A Colorado sports store was forced to close after more than 20 years because it could no longer afford its lease after it boycotted the sale of Nike products over their ad campaign featuring Colin Kaepernick.
Last year, conservatives vowed to boycott Nike after it featured the blackballed NFL quarterback in an ad campaign after he sparked a wave of kneeling protests against racial injustice during the national anthem before NFL games.
One of the people who decided to boycott the company was Prime Time Sports owner Stephen Martin. On Monday, his store was covered in discounted sale signs after Martin could no longer afford to keep the establishment open.
“I just can’t keep the doors open anymore,” Martin told KOAA, explaining he could no longer afford his monthly lease.

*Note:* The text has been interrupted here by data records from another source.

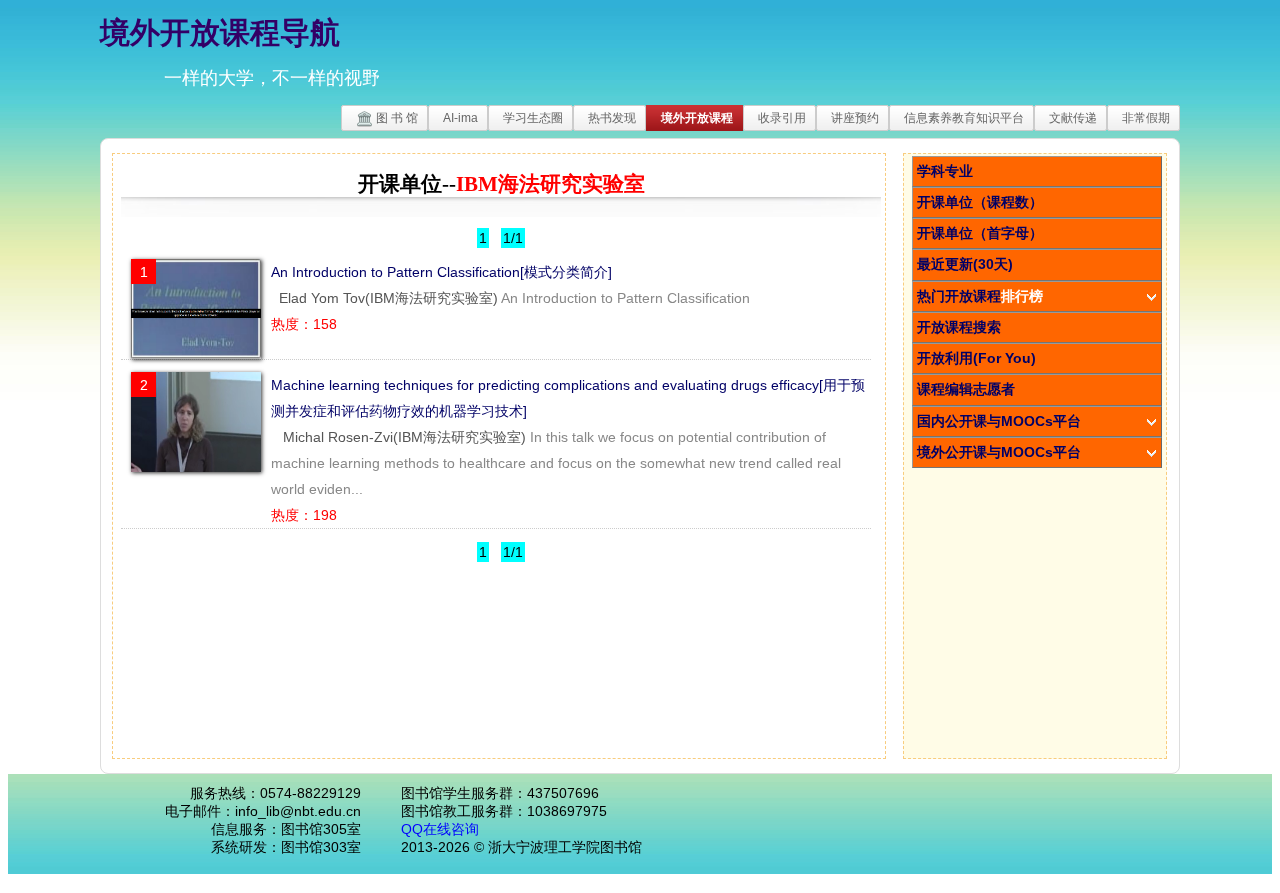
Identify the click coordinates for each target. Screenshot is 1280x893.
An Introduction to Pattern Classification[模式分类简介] (441, 272)
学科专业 (945, 171)
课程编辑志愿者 (966, 389)
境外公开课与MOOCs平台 (999, 452)
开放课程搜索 (959, 327)
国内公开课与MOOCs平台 (999, 421)
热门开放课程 (980, 296)
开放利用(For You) (976, 358)
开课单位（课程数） (980, 202)
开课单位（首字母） (980, 233)
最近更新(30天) (965, 264)
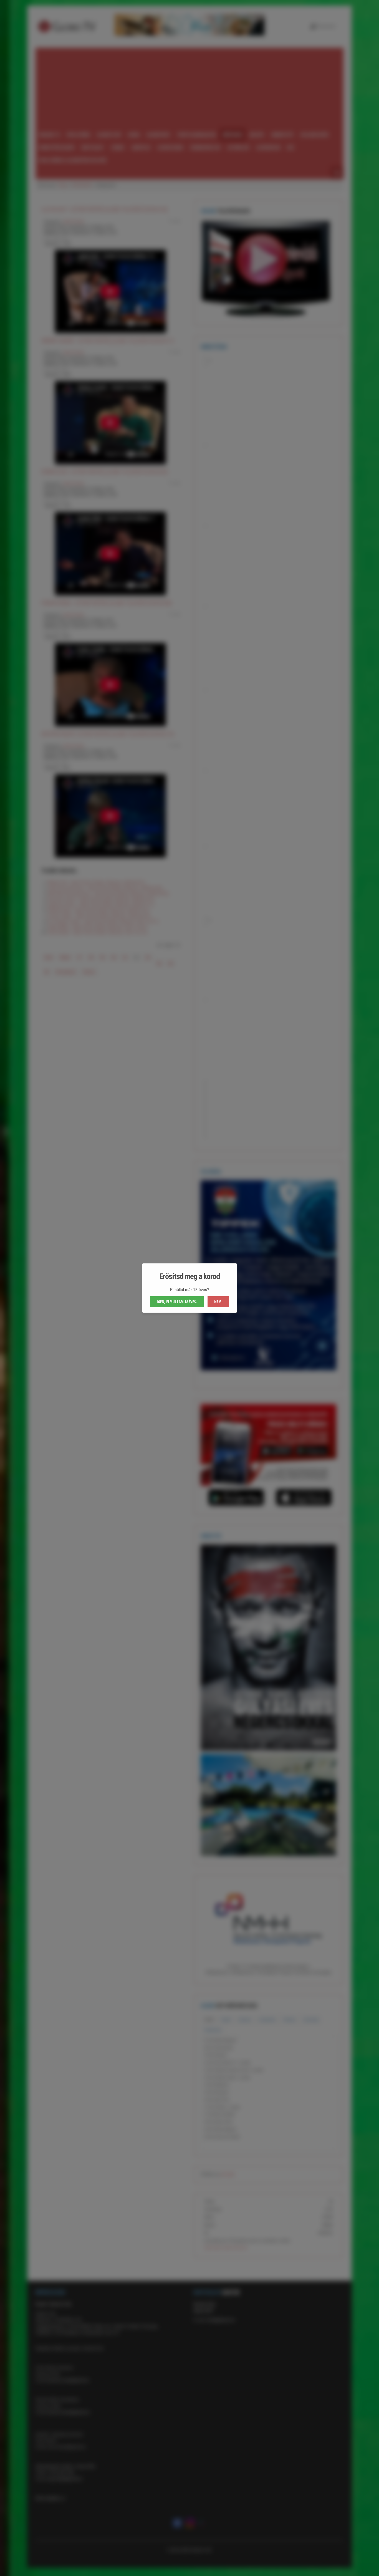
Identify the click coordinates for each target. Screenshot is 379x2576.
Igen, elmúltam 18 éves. (177, 1301)
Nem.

“Being a sports store without Nike is kind of like being a milk store without milk or a gas station without gas. How do you do it? They have a monopoly on jerseys,” Martin told the news outlet.
“As much as I hate to admit this,” Martin told the station, perhaps there are more… Colin Kaepernick supporters out there than I realized.”
Martin says he doesn’t regret Nike boycott despite closing store:
“I didn’t give in to big Nike and big dollars. I didn’t give in. I did it my way,” Martin told KOAA.
“That part of the military respect that’s in me just cannot be sacrificed or compromised, as I believe Brandon Marshall and Colin Kaepernick both did. I don’t like losing a business over it, but I rather be able to live with myself,” he added.
Martin told the station the store will close in about a month and claimed he’s working with his employees to help them find new jobs.